A Better Savings Plan

by Kimberly K. Parker Often, I find my children engaged in conversations about toys and games they plan to acquire…one day. With various methods and means of advertising, they are bound to eventually make the acquaintance of an item that captures their undivided attention. Unless it truly serves an educational need, my husband and I purchase out of necessity and do not over indulge our children in the latest “this” or the most advanced “that”. Instead, we strategically invest in a game or activity here and there while closely monitoring its use.

For several months, my sons had hoped to get an Xbox®. In spite of their many requests, it has not been honored. In 2008 they pooled together money they saved for a year and, with a little extra help from extended family, purchased a Wii®. As far as I was concerned, if I could hold onto my Atari® for over ten years…and like it…then they had no room to even think about upgrading their two-year old console!

Recently, my older son made haste to get to me while in the kitchen. His face was all aglow as he planted himself just a few steps beyond where I stood. It was obvious that he had a brilliant idea and he was most anxious to hurl it my way! I could hardly wait to hear his sure-fire plan that, apparently, he surmised would be readily accepted. Knowing well my system of saving money, he suggested that in order for he and his brother to get the Xbox® they long desired, I should put aside a little bit of money every week. Once I’ve saved enough, together we would go shopping for this just-gotta-have-one game and, finally, it would be theirs for years to come!

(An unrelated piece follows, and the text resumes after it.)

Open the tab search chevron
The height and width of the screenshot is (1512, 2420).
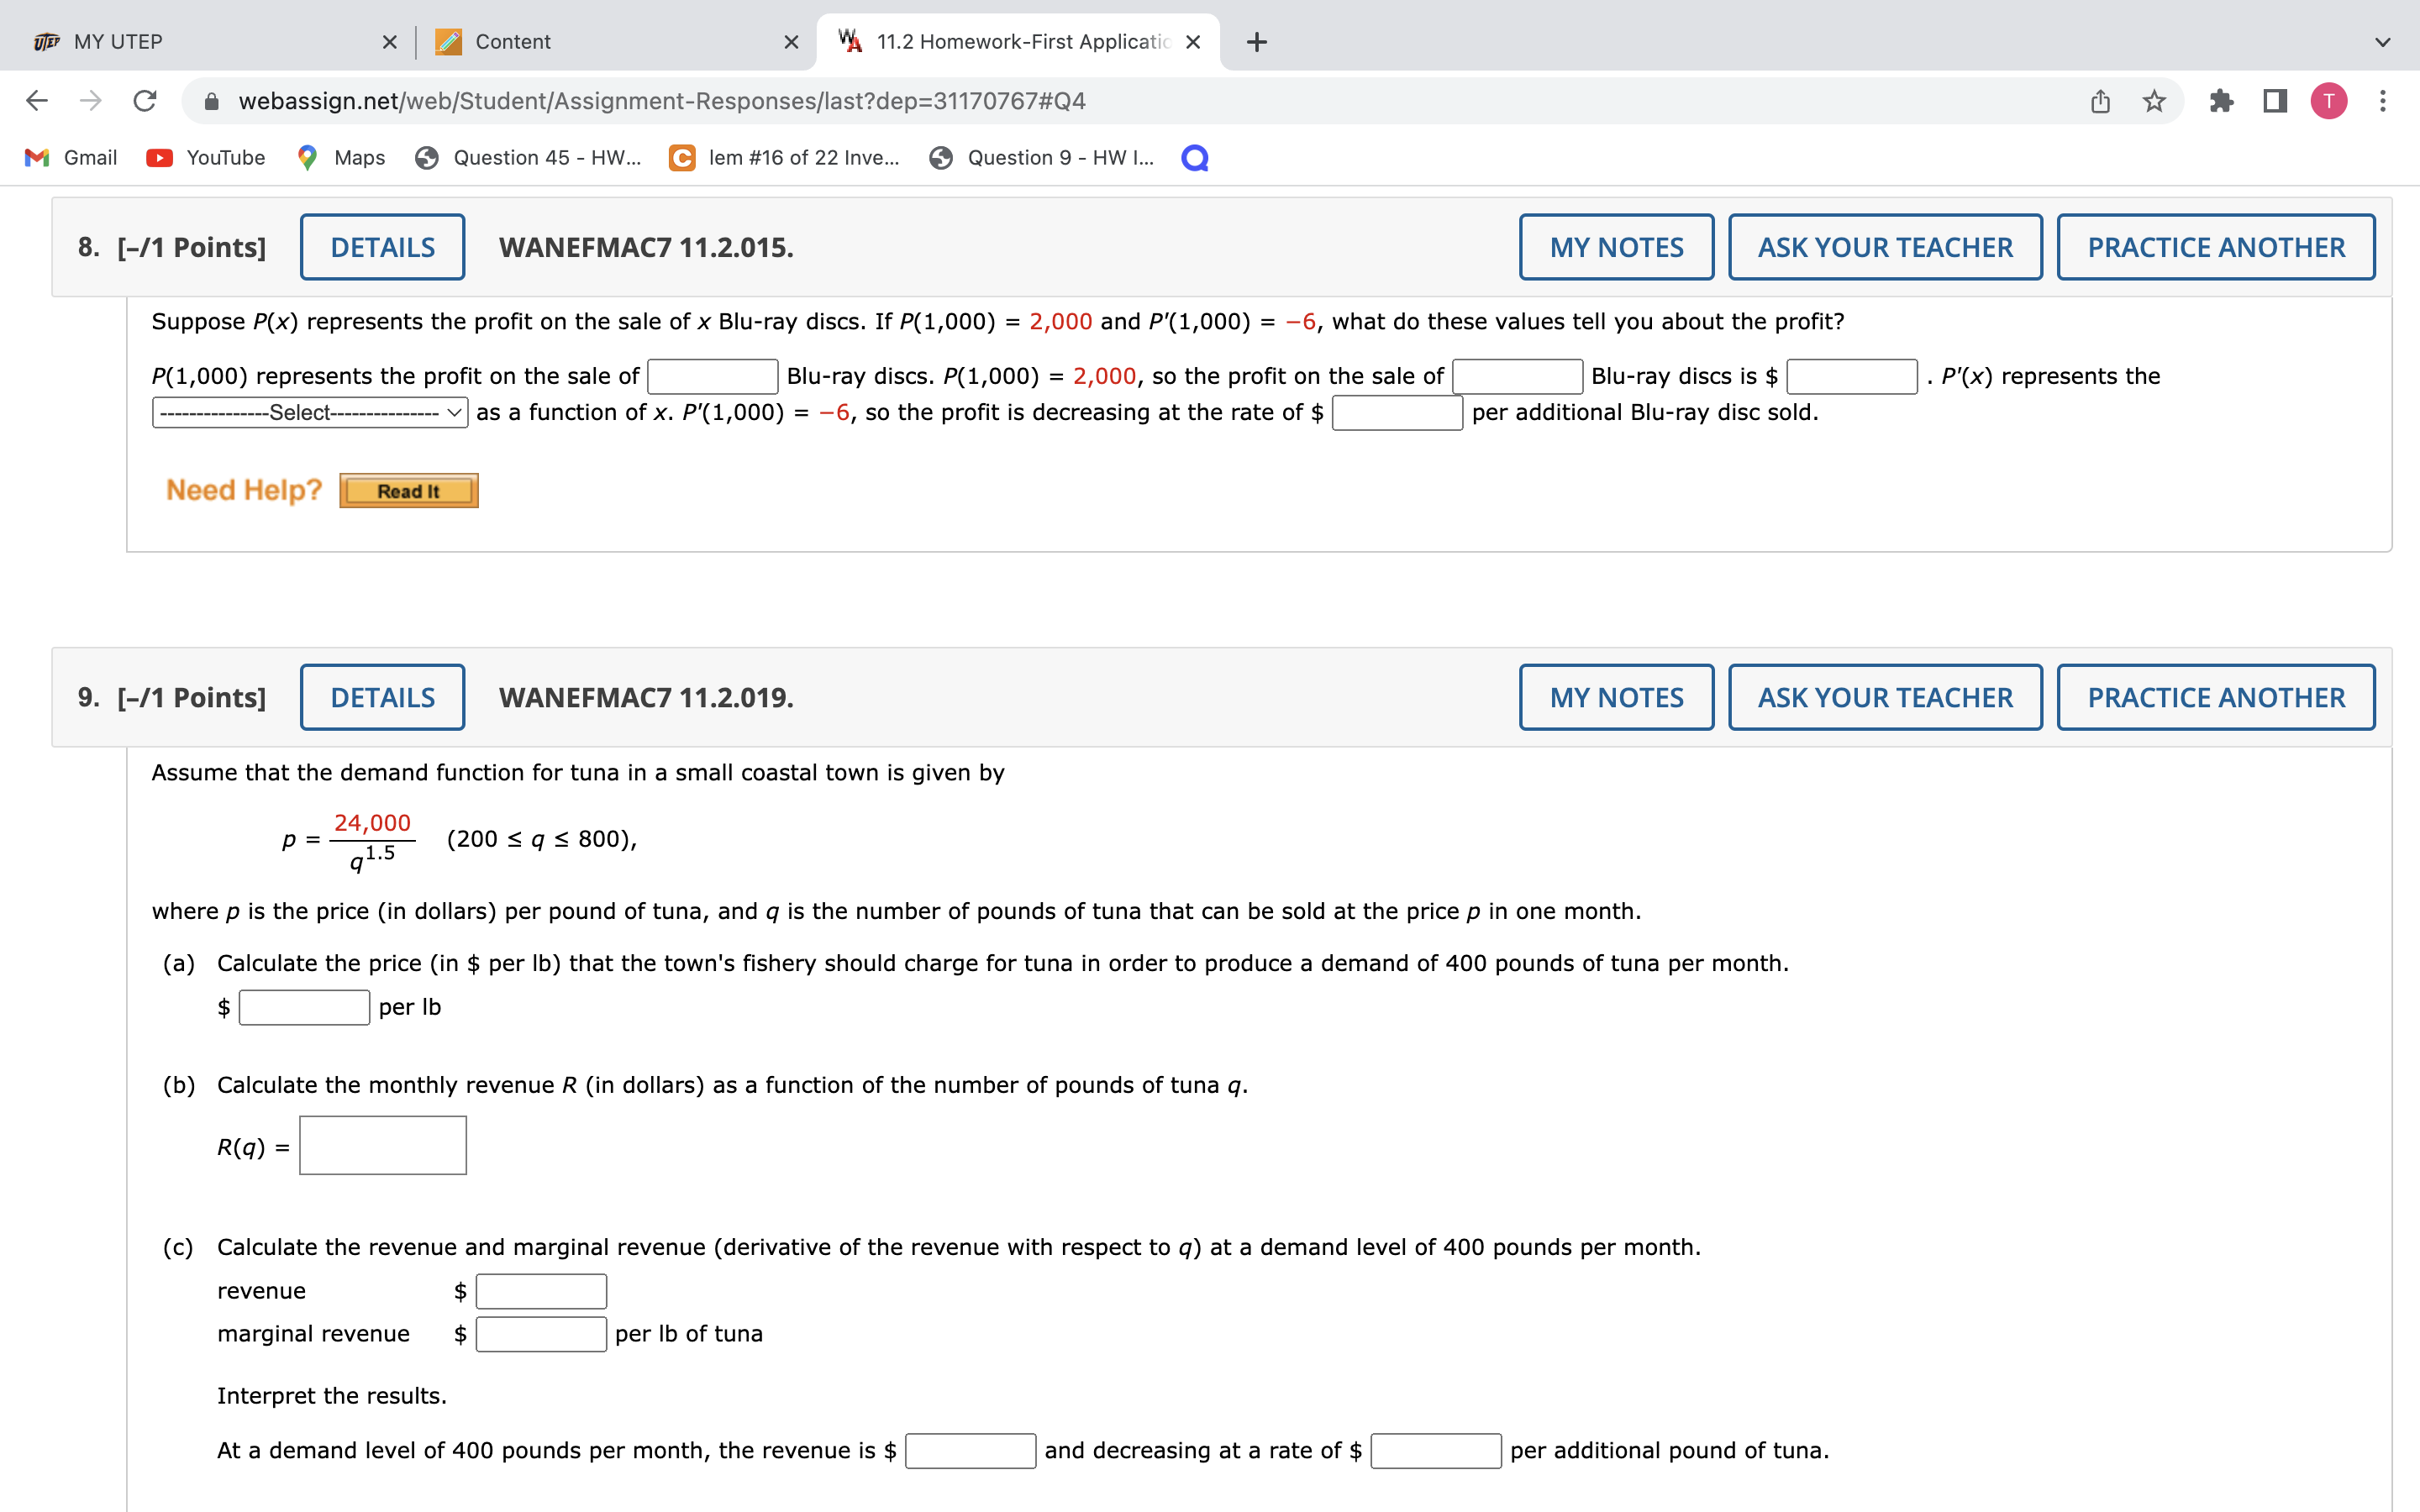point(2383,42)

Stroking my chin while pausing briefly, I gently smiled at this beautiful tween-child of mine. For a moment, I got stuck on his most handsome face and keen mind. Seems like yesterday I just brought him home from the hospital! With the daze lifting, I applauded him for his ingenuity! It was most apparent he invested a bit of thought into how he could help me find a way to help him. In essence, should I adopt his plan then he could actually receive credit for contributing to the ultimate acquisition of the console.

Now, I’d like to consider myself as a promoter of self-sufficiency. You know: “God bless the child’s that got his own, that’s got his own!” Through a plethora of personal experiences, I adopted this mindset early on in my life. If beyond food, shelter, and clothing it was to be, it was clearly up to me. So, I countered his proposal and suggested that he and his brother do what they did two years before: save their monies and pool it together whereby they will be able to purchase the Xbox®. Additionally, I encouraged him to develop this “better savings plan” in writing, outlining all of the particulars of earning the money.

Of course this route would prolong the purchase a bit, but it would be well worth the wait! To be gleaned are lessons in self-sufficiency, patience, saving, and investing all of which would certainly yield a lifetime of positive results. It is far too easy to just hand our children life and all therein on a platter. If our mission as parents is to groom them into productive contributors of our society and the world at large, we must employ various rites of passage and teach them how. In essence, stop handing them the fish, but teach them how to fish. I hope and pray to do them justice.

Kimberly K. Parker is the owner of Writing Momma Publishing (www.writingmomma.com). She is hosting “Isn’t She Lovely!”, an elegant father and daughter event in March 2011 in hopes of promoting the importance of the relationship between little girls and their fathers. Visit www.isntshelovely.eventbrite.com to purchase tickets and for more information. Kimberly is an author and blogger living in Maryland with her husband and three children.

3 replies
  1. Tammy
    Tammy says:

    I am working on getting better control of my finances. And, I think it's equally as important for me to focus on this with my daughter. Does anyone know of any money teaching tools for young children?

    • Terrence
      Terrence says:

      I do, I do! I should get some sort of referral fee to the many people that I send to this mans company. But I LOVE his teaching tools. I teach a mentoring program and have used "Generation Change" by Dave Ramsey. They even have a curriculum for teenagers who are homeschooled or just want to learn about finances. There is something else that I took called "Financial Peace University". It's has a Christian based theme, but the logic can be used by anyone. We had athieits in my class who still loved it, because it's great information. There are even some materials for really young kids that teach them about saving, spending, and giving on the website too. Hope this helps.

  2. Cynthia
    Cynthia says:

    This is great advice. We learned from raising our older children that giving them everything on a silver platter does them a disservice that brings you headaches when they become adults. I am thoroughly convinced that you must teach children how to earn, save, give and invest as soon as they can comprehend the law of exchange.